Wir als Architekten können an dieser Stelle nur immer wieder Argumente liefern und die Politik dazu auffordern, Fehler nicht erneut zu begehen. Vorkonfektionierte Bauten an beliebigen Orten und gesichtslose Wohnmaschinen - das sollte es nicht nochmal geben.

I&F Wie sehr nehmen Bauträger und Investoren Einfluss auf Ihre Arbeit als Architekt? Fühlen Sie sich nicht hin und wieder als reines ausführendes Organ?

Das hängt ganz von den Investoren ab. Es gibt natürlich solche, die ausschließlich auf die Rendite achten und glauben, das sei schon alles. Bauträger und Investoren stehen grundsätzlich vor einem Dilemma. Ein gutes Geschäft ist ein Bauwerk oberflächlich nur dann gewesen, wenn die Rendite top ist. Auf der anderen Seite sind Bauträger aber auch Bürger und haben eine Verantwortung als Teil der Gesellschaft, ihren Beitrag zur Stabilität ebendieser zu leisten. Und das bedeutet bei Häusern, dass diese nicht nur eine technische, sondern auch eine soziale und eine ästhetische Nachhaltigkeit haben müssen. Eine maximale Rendite kann somit nicht das einzige Ziel eines klugen Investors sein. Ich habe keine Auftraggeber, die auf dieser Ebene nicht ansprechbar wären.

Unsere Bauherren wollen in der Regel auch nach Jahren noch gerne an ihren Projekten vorbeifahren und stolz darauf sein. Immerhin brauchen auch sie ein fertiges Projekt als Referenz für das Nächste. Grundsätzlich möchten wir uns nicht als rein ausführendes Organ betätigen und uns zum Beispiel an unqualifiziertem Massenwohnungsbau beteiligen. Denn man kann Massenwohnungsbau auch gut machen, dafür gibt es in der Geschichte viele Beispiele. Die Gründerzeitquartiere in Berlin, etwa in Berlin-Friedenau sind riesige Projektentwicklungen von Investoren gewesen mit gewaltigen Baumassen, die aber heute noch und in Zukunft perfekt funktionieren werden, da sie von vornherein gut angelegt und geplant waren. Platz, Straße, Parzelle, Haus, Wohnung - ganz einfach. Die Strukturen von solchen Quartieren müsste man sich nur anschauen und fragen, warum es nicht einfach auf diese Weise gemacht wird.

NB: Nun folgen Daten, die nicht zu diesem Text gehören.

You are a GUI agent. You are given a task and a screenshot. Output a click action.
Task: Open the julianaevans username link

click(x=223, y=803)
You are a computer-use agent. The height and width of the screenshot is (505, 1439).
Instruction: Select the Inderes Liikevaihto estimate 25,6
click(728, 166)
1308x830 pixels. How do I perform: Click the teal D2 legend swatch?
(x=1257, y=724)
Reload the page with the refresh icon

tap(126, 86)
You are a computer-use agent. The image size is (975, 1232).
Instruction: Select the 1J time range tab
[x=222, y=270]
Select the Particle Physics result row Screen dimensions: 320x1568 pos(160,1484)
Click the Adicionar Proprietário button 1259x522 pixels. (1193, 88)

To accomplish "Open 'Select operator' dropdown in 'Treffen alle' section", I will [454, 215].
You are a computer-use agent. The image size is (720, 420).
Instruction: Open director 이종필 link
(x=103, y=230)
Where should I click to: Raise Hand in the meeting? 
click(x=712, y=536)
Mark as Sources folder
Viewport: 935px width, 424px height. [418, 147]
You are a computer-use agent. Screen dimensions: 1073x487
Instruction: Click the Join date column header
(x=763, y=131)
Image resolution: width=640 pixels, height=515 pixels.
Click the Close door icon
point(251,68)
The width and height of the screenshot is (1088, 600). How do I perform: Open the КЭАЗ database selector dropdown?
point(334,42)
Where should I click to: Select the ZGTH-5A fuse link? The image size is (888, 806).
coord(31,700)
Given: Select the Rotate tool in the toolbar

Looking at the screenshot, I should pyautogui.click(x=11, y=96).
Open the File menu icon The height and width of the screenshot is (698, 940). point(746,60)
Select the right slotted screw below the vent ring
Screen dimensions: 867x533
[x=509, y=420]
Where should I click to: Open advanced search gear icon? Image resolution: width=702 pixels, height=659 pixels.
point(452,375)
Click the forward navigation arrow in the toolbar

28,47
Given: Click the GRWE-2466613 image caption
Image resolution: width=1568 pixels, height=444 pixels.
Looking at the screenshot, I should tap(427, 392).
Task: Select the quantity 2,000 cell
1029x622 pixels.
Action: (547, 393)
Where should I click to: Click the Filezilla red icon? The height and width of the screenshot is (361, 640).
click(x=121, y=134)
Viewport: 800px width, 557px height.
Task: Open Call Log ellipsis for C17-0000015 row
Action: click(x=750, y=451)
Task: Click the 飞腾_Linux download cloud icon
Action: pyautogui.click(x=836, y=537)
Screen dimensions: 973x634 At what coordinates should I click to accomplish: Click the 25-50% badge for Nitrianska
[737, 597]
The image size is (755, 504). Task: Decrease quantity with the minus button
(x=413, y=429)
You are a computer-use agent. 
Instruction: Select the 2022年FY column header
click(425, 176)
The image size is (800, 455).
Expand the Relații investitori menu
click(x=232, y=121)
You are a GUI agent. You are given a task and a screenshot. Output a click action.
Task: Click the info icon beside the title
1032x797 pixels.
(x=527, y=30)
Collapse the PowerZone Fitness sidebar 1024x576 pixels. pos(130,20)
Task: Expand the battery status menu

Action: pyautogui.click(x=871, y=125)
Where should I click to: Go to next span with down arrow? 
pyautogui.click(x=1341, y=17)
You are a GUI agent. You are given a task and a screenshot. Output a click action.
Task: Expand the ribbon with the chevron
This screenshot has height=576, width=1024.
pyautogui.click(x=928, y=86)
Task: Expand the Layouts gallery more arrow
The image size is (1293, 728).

I&F Ist es inzwischen nicht so, dass die vielfältigen gesetzlichen Anforderungen beim Bau das Anliegen kostengünstigen und gleichzeitig qualitativen Bauens unterwandern?

Auf jeden Fall, wir können heute gar nicht mehr billig bauen. Was die Politik fordert, ist ein Stück weit schizophren: Auf der einen Seite steht der Wunsch, kostengünstigen Wohnungsbau für Leute mit geringem Einkommen zu errichten. Auf der anderen Seite werden die Anforderungen an die Bautechnik ständig hochgeschraubt. Das ist alles gut gemeint, aber gut gemeint ist auch in diesem Fall das Gegenteil von gut. Man kann nicht an jeder Daumenschraube drehen. Schallschutznormen und solche zur Energieeinsparung erhöhen nun einmal die Baukosten.

Selbst der moderne Plattenbau oder der hässliche Schuhkarton auf der Wiese ist heute teuer, da die hohen Anforderungen auch hier eingehalten werden müssen. Die Idee der Energieeinsparverordnung beispielsweise möchte ich natürlich nicht in Abrede stellen, sie wird nur zu sehr von der Baustoffindustrie gesteuert. Man sucht zu wenig danach, woher wir klimaneutrale Energie bekommen könnten - etwa nach Ausweitung der Erdwärme. Stattdessen verstopft man sozusagen die Fassaden.

I&F Wo liegen aus Ihrer Sicht erfahrungsgemäß die größten ideologischen Reibungsflächen im Städtebau?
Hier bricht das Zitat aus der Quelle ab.